▸ ВЫБРАННЫЙ ОТРЫВОК:
* * * *

О ней много сказано древними, которые все согласно решили, что из ничего ничего не возникает, и на этом основании постулировали некую абсолютную возможность бытия всего, считая, что она вечна и что в ней возможностным образом свернуто все в мире. К понятию этой материи, или возможности, они пришли так же, как к понятию абсолютной необходимости, только умозаключая в обратном порядке, то есть абстрагируя форму телесности от тела и мысля тело нетелесно. Таким образом они постигали материю через одну её непознаваемость; в самом деле, как понять бесформенное и нетелесное тело? Материя, говорили они, по природе предшествует всякой вещи, так что всегда, если истинно суждение "Бог существует", истинно также суждение "Абсолютная возможность существует". Они не утверждали, однако, что материя совечна Богу, поскольку она – от него[121]. Материя не есть ни нечто, ни ничто, ни одно, ни множество, ни это, ни то, ни сущность, ни качество, во возможность ко всему и ничего – актуально.
Платоники из-за отсутствия у нее какой-либо формы называли ее лишенностью[122]. Поскольку она лишена, она стремится; тем самым она есть предрасположенность (aptitudo), ибо повинуется необходимости, – которая ею повелевает, привлекая к актуальному бытию, – как воск повинуется художнику, желающему что-то из него сделать. Из лишения и предрасположенности, связывая их, исходит неоформленность (informitas). Таким образом, абсолютная возможность как бы бессоставно троична, поскольку лишенность, предрасположенность и неоформленность не могут быть ее частями, ведь тогда абсолютной возможности предшествовало бы нечто, что немыслимо. Соответственно это – модусы бытия, без которых абсолютная возможность не была бы таковой. Лишенность присуща возможности потому, что ей случилось быть лишенной: оттого, что она не имеет формы, которую может иметь, говорят, что она ее лишена, откуда лишенность. А неоформленность есть как бы форма возможности. Платоники называли возможность материей форм: мировая душа связана с материей через то, что они называли жизненным корнем (stirpeam vegetabilem)[123], так что когда мировая душа смешивается с возможностью, эта неоформленная жизненность переходит в актуально существующую жизненную душу от движения, исходящего от мировой души и от подвижности этой возможности, или жизненности; поэтому они и утверждали, что неоформленность есть как бы материя форм, которая, чтобы стать актуальной, оформляется чувственной, рациональной и интеллектуальной формой.
Гермес говорил, кроме того, что материя (hyle) – кормилица тел, а эта неоформленность – кормилица душ. Некоторые из наших тоже говорили, что хаос по природе предшествовал миру и был возможностью вещей, а в нем дышал неоформленный дух, содержащий в возможности все души.
Дальше, древние стоики говорили, что в возможности все формы существуют актуально, но скрыты и обнаруживаются благодаря снятию оболочек, как если представить, что ложка делается из дерева через простое удаление частей[124].

* * * *

▸ НАБОР ЗАДАНИЙ:
1. Перепишите из отрывка о материи фрагмент от слов "Гермес говорил, кроме" до слов "простое удаление частей[124]." включительно.
2. Изложите содержание отрывка о материи в двух предложениях.

▸ ИСХОДНЫЕ ДАННЫЕ:
* * * *

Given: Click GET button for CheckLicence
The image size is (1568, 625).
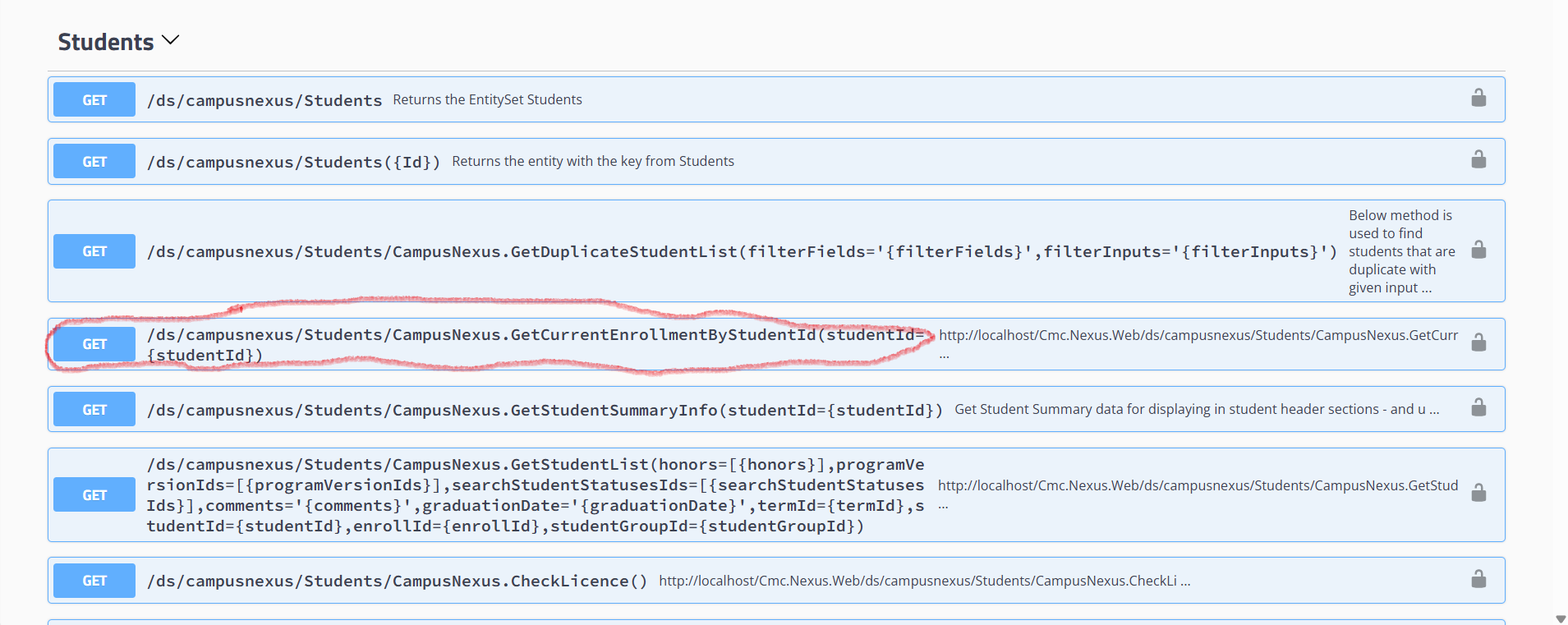Looking at the screenshot, I should [x=94, y=581].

* * * *

▸ ОТВЕТЫ К ЗАДАНИЯМ:
1.
Гермес говорил, кроме того, что материя (hyle) – кормилица тел, а эта неоформленность – кормилица душ. Некоторые из наших тоже говорили, что хаос по природе предшествовал миру и был возможностью вещей, а в нем дышал неоформленный дух, содержащий в возможности все души.
Дальше, древние стоики говорили, что в возможности все формы существуют актуально, но скрыты и обнаруживаются благодаря снятию оболочек, как если представить, что ложка делается из дерева через простое удаление частей[124].

2. Древние, исходя из того, что из ничего ничего не возникает, постулировали вечную абсолютную возможность, или материю, которая не есть ни нечто, ни ничто, но возможность ко всему, а платоники называли ее лишенностью и считали бессоставно троичной в лишенности, предрасположенности и неоформленности. Гермес называл материю кормилицей тел, а неоформленность кормилицей душ, стоики же учили, что в возможности все формы существуют актуально, но скрыты и обнаруживаются благодаря снятию оболочек.